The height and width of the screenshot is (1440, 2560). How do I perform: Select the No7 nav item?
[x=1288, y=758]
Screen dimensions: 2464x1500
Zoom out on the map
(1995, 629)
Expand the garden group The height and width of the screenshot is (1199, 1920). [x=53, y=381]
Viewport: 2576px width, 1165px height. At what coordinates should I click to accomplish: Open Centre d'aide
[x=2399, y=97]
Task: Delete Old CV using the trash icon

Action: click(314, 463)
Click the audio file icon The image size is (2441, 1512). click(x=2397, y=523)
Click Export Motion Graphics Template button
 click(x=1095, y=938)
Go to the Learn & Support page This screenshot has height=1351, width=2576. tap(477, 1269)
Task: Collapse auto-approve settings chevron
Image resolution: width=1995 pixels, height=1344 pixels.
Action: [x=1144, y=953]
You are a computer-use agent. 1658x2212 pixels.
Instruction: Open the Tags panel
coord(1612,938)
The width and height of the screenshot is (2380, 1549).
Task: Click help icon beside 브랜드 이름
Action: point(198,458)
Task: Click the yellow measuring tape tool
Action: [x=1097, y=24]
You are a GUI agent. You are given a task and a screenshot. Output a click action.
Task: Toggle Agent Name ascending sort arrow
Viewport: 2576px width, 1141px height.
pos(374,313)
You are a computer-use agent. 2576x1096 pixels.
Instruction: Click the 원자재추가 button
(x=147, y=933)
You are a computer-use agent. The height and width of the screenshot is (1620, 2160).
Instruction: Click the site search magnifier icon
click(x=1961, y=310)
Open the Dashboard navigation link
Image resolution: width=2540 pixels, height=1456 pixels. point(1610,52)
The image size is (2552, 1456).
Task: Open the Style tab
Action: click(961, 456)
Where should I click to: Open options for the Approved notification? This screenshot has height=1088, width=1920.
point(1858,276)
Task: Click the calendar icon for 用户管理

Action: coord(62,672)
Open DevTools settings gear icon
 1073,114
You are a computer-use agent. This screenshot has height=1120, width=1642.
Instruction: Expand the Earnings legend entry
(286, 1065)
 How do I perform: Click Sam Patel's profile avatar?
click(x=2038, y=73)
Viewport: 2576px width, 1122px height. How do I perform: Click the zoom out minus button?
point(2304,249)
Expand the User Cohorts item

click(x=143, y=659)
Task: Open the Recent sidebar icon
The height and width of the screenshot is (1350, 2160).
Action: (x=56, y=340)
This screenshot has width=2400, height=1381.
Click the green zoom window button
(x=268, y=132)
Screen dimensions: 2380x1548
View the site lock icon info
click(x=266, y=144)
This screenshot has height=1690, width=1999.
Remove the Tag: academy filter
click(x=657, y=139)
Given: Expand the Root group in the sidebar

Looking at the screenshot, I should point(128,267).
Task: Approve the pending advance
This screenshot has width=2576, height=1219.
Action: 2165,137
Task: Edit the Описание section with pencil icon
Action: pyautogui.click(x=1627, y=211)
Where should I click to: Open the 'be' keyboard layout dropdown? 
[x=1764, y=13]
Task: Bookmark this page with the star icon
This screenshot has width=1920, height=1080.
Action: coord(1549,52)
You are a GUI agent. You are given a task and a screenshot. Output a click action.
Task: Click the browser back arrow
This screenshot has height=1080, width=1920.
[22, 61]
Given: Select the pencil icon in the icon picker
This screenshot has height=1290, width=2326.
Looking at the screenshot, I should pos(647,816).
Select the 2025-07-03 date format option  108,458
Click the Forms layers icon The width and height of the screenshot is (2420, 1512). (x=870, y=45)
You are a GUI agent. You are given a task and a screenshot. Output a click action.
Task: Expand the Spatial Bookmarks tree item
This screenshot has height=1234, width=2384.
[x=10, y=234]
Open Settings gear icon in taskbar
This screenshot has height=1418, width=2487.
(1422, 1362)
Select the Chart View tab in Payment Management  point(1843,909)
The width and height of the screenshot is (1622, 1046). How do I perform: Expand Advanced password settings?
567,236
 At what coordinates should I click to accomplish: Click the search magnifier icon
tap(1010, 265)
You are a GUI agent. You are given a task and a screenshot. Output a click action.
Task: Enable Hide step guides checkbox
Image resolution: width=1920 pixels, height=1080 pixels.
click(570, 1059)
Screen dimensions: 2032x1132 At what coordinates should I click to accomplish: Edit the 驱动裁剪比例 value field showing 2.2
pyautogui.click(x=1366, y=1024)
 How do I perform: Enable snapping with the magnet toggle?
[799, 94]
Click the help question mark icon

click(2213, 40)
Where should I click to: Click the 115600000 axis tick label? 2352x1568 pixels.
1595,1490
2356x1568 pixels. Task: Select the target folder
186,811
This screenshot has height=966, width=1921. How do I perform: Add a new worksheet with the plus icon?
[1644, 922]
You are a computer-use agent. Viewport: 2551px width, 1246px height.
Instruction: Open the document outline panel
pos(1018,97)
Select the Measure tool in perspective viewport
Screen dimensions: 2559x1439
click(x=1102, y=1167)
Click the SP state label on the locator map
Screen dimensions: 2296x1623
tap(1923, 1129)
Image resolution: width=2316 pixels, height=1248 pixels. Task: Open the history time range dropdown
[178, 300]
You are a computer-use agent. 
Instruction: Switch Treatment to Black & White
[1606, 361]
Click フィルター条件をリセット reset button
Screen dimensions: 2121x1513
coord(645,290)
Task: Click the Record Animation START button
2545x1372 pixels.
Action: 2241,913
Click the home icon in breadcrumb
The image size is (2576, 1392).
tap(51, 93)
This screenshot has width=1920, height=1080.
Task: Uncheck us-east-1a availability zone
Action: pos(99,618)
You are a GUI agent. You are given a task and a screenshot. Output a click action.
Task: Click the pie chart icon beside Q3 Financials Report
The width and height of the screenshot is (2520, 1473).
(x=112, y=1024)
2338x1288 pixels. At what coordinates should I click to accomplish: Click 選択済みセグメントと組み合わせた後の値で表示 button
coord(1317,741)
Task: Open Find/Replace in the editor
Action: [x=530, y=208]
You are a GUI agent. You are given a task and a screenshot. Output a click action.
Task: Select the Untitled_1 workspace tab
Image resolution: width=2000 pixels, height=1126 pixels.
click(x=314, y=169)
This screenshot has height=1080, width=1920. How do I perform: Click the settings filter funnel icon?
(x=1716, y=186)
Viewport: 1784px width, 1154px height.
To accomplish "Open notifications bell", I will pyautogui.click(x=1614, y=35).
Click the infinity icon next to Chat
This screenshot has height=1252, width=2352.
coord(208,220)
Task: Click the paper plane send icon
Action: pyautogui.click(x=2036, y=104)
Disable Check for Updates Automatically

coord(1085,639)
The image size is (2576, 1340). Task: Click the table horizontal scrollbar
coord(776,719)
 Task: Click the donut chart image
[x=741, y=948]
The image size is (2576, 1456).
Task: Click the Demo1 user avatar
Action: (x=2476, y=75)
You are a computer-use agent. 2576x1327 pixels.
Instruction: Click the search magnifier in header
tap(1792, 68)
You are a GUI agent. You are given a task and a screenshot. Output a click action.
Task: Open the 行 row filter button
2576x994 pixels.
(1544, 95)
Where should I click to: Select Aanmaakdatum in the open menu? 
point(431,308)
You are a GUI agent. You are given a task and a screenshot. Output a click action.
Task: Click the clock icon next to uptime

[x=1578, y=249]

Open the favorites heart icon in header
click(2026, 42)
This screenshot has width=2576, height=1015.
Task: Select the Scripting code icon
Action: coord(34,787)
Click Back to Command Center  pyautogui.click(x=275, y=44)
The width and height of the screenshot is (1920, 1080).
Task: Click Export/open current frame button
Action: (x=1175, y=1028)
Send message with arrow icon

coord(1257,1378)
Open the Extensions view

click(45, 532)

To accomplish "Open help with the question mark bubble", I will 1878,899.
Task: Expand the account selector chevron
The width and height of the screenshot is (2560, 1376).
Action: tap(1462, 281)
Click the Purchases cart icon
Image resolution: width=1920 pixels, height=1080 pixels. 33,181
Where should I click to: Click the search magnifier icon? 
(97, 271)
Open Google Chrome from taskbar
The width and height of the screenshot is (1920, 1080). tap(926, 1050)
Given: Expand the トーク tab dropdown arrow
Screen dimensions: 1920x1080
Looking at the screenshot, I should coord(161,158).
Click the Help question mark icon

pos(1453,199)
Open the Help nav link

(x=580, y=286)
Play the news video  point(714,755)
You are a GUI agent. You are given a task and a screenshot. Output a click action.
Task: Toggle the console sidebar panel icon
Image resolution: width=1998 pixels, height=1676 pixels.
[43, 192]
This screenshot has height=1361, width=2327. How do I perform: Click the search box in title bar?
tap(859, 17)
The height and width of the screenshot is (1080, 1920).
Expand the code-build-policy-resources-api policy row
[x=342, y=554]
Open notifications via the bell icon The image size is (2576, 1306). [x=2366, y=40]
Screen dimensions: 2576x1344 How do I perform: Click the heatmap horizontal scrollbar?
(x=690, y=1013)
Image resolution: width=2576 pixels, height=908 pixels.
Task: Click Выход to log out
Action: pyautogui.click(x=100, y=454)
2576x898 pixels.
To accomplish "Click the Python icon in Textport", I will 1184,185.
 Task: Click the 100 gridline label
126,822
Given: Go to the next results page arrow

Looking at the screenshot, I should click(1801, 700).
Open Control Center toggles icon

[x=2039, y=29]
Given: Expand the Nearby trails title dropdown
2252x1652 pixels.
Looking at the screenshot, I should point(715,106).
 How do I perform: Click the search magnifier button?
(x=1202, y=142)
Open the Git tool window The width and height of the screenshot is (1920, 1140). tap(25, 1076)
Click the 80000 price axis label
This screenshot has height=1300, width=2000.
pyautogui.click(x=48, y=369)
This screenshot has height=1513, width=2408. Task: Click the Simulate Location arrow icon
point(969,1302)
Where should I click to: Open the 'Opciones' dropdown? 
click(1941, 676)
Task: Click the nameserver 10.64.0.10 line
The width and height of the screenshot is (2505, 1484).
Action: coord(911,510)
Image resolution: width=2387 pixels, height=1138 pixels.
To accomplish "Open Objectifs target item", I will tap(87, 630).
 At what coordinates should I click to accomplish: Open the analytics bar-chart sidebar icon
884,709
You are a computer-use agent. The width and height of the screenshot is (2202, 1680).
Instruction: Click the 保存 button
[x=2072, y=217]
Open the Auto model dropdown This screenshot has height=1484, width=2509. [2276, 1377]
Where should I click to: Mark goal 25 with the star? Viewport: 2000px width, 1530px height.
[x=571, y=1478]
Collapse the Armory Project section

» WORK INSTRUCTIONS:
Say how many lines in this listing hold the string "Collapse", giving the count and nothing more.

» EXERCISE RESPONSE:
2